| |
Back
to Quack Off
Quack Off

by
Free
Market Duck
Ethnomathematics
(Sometimes
an essay is so great, so relevant, one must quote it in its entirety. The
following is such an essay, by Diane Ravitch from the Wall Street Journal on
June 20, 2005.)
It seems our math
educators no longer believe in the beauty and power of the principles of
mathematics. They are continually in search of a fix that will make it
easy, relevant, fun, and even politically correct. In the early 1990s, the
National Council of Teachers of Mathematics issued standards that disparaged
basic skills like addition, subtraction, multiplication and division, since
all of these could be easily performed on a calculator. The Council
preferred real life problem solving, using everyday situations. Attempts to
solve problems without basic skills caused some critics, especially
professional mathematicians, to deride the “new, new math” as “rainforest
algebra.”
In a comparison of a
1973 algebra textbook and a 1998 “contemporary mathematics” textbook,
Williamson Evers and Paul Clopton found a dramatic change in topics. In the
1973 book, for example, the index for the letter “F” included “factors,
factoring, fallacies, finite decimal, finite set, formulas, fractions, and
functions.” In the 1998 book, the index listed “families (in poverty data),
fast food nutrition data, fat in fast food, feasibility study, feeding
tours, Ferris wheel, fish, fishing, flags, flight, floor plan, flower beds,
food, football, Ford Mustang, franchises, and fund-raising carnival.”
Those were the days of
innocent dumbing-down. Now mathematics is being nudged into a specifically
political direction by educators who call themselves “critical theorists.”
They advocate using mathematics as a tool to advance social justice. Social
justice math relies on political and cultural relevance to guide math
instruction. One of its precepts is “ethnomathematics,” that is, the belief
that different cultures have evolved different ways of using mathematics,
and that students will learn best if taught in the ways that relate to their
ancestral culture. From this perspective, traditional mathematics – the
mathematics taught in universities around the world – is the property of
Western Civilization and is inexorably linked with the values of the
oppressors and conquerors. The culturally attuned teacher will learn about
the counting system of the ancient Mayans, ancient Africans, Papua New
Guineans, and other “non-mainstream” cultures.
Partisans of social
justice mathematics advocate an explicitly political agenda in the
classroom. A new textbook, “Rethinking Mathematics: Teaching Social
Justice by the Numbers,” shows how problem solving, ethnomathematics and
political action can be merged. Among its topics are: “Sweatshop
Accounting,” with units on poverty, globalization, and the unequal
distribution of wealth. Another topic, drawn directly from ethnomathematics,
is “Chicanos Have Math in Their Blood.” Others include “The Transnational
Capital Auction,” “Multicultural Math,” “and “Home Buying While Brown or
Black.” Units of study include racial profiling, the war in Iraq, corporate
control of the media, and environmental racism. The theory behind the book
is that “teaching math in a neutral manner is not possible.” Teachers are
supposed to vary the teaching of mathematics in relation to their students’
race, gender, ethnicity, and community.

## LIST OF TASKS:
1. Using the essay on math education, answer the following:
(a) In what period did the National Council of Teachers of Mathematics issue its standards?
(b) Which two publication years did Williamson Evers and Paul Clopton compare?
(c) What is the title of the new textbook said to merge problem solving, ethnomathematics and political action?
2. Compose a continuation of the essay on math education, starting immediately after its final sentence.

## DATA SUPPLIED:
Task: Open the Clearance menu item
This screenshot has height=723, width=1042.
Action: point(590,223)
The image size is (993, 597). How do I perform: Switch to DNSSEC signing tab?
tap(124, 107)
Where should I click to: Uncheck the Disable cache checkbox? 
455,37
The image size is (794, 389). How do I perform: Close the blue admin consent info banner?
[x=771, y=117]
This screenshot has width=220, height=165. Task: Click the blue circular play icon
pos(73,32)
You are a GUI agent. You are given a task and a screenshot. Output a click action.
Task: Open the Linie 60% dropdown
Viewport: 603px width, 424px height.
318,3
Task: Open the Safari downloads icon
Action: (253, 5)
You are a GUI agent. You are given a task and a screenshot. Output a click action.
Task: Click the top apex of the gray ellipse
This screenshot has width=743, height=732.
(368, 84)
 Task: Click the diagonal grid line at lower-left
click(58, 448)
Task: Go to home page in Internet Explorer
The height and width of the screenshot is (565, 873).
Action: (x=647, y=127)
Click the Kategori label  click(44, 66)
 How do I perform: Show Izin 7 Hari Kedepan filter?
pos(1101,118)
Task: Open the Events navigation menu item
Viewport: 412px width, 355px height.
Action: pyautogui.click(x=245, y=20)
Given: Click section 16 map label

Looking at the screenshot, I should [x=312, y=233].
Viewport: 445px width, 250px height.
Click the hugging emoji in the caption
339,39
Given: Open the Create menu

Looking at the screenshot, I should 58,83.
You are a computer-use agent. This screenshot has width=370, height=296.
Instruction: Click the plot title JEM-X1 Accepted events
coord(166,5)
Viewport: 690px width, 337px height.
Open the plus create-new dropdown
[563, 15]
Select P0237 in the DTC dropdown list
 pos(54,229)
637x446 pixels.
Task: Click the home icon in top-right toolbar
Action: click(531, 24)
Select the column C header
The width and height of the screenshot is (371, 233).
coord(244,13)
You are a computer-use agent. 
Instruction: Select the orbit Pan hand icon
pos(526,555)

## ANSWERS PROVIDED:
1.
(a) The early 1990s.
(b) 1973 and 1998.
(c) "Rethinking Mathematics: Teaching Social Justice by the Numbers."

2.
This fusion of political
correctness and relevance may be the next big thing to rock mathematics
education, appealing as it does to political activists and to ethnic
chauvinists.
It seems terribly
old-fashioned to point out that the countries that regularly beat our
students in international math tests of mathematics do not use the subject
to steer students into political action. They teach them instead that
mathematics is a universal language that is as relevant and meaningful in
Tokyo as it is in Paris, Nairobi and Chicago. The students who learn this
universal language well will be the builders and shapers of technology in
the 21st century. The students in American classes who fall prey
to the political designs of their teachers and professors will not.
(Ms. Ravitch is an
historian of education at New York University, a senior fellow at the
Brookings Institution, and a member of the Koret Task Force at the Hoover
Institution.)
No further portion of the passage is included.